SpyEye and Tilon banking malware have the same author(s)

When first discovered by Trusteer in 2012, the Tilon banking malware received its name because of some similarities with the Silon banking Trojan.

As Silon (and Zeus, and SpyeEye) before it, Tilon performs Man-in-the-Browser attacks by injecting itself into the browser and thus gaining control over the traffic going to and from it, as well as the capacity to capture all form submissions from the browser to the web server. The researchers thought that the same cyber gang was behind the creation of both Silon and Tilon.

But analysts from Dutch consultancy and digital forensic firm Fox-IT believe that the actual creators of Tilon are Gribodemon, the infamous author of the SpyEye banking Trojan, and his colleagues.
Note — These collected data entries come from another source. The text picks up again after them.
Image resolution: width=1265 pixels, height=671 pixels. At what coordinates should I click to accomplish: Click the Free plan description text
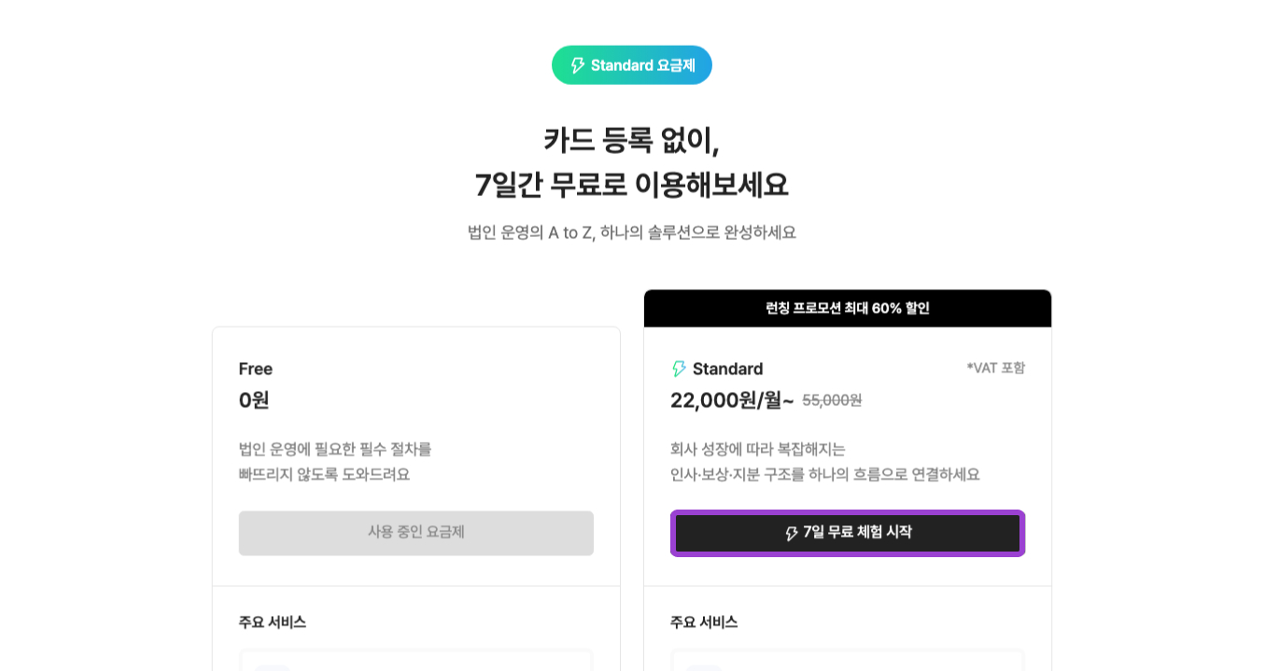334,461
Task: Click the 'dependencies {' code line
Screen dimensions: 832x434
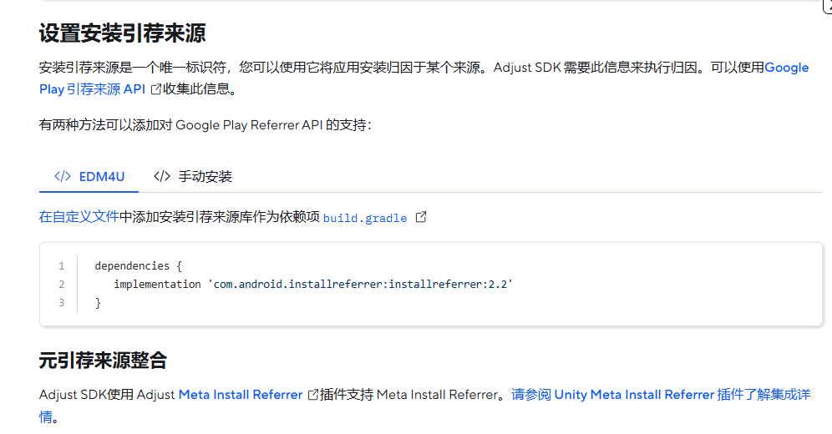Action: coord(138,266)
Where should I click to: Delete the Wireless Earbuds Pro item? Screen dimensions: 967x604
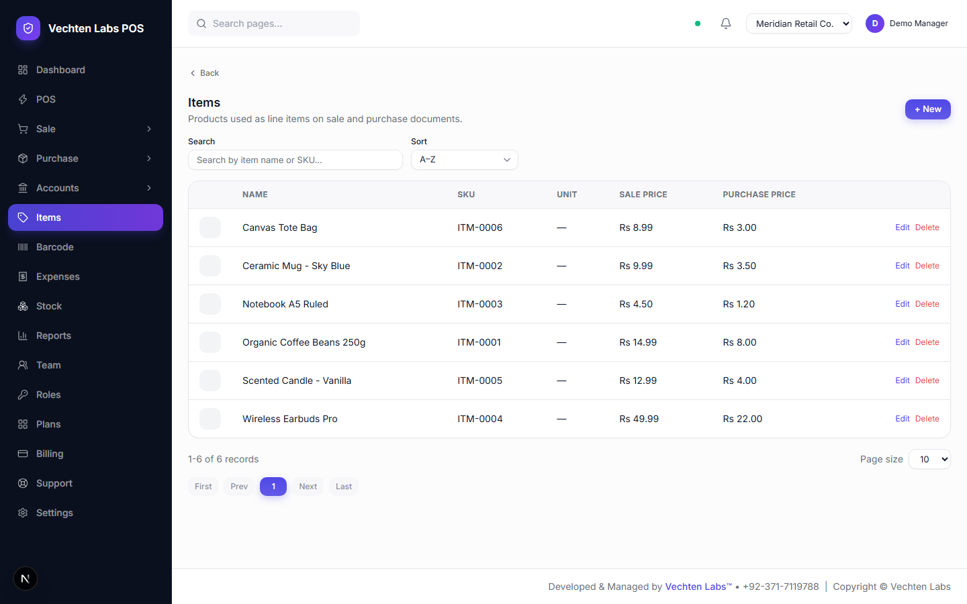[927, 419]
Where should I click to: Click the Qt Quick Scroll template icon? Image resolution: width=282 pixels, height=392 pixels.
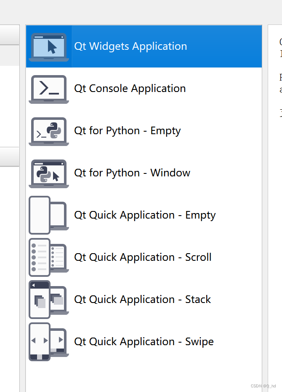(x=49, y=257)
As a reminder: Aleksandr Andreevich Panin (aka “Gribodemon” and “Harderman”) has been arrested in 2013 by the US authorities, and has recently pleaded guilty to conspiracy to commit wire and bank fraud for his role as the primary developer and distributor of the SpyEye.

“Our findings show that after the last release of SpyEye 1.3.48, in October 2011, the SpyEye team started a side project, developing a private trojan platform for rent. Such a business model would attract much less attention than a more widely-available kit malware and doesn’t require follow-on support hassles encountered when selling a mass-marketed kit option,” Fox-IT researchers shared in a report.

This Trojan turned became known as Tilon, although a better name for it would be SpyEye2, they say.

“Tilon has been an active malware family in the wild from 2012-2014, but recent activity levels have been quite low and currently there appear to be no active C&C servers,” they explained, and added that the team involved in its development and operation was the same as the team behind SpyEye.

“There is much circumstantial evidence to support this theory. Examples include SpyEye customers who migrated to Tilon and also a sharp decline in activity of Tilon after the arrest of Gribodemon.”

There is also considerable technical evidence that the two malware families come from the same source (and source code).

“This relationship is not immediately apparent, because the code base has been overhauled. It is evident that the code has been modified by at least one new programmer, resulting in parts of the code base that are completely rewritten, in a more elegant, and robust way,” they shared.

It’s also interesting to note that some of the earlier Tilon versions have the ability to remove the original SpyEye malware – and no other.

It’s, of course, impossible to tell if Gribodemon’s arrest and likely prison sentence will make Tilon disappear. For now, its activity level has dropped dramatically, but the malware has been updated – by Gribodemon’s colleagues in crime? – since his arrest.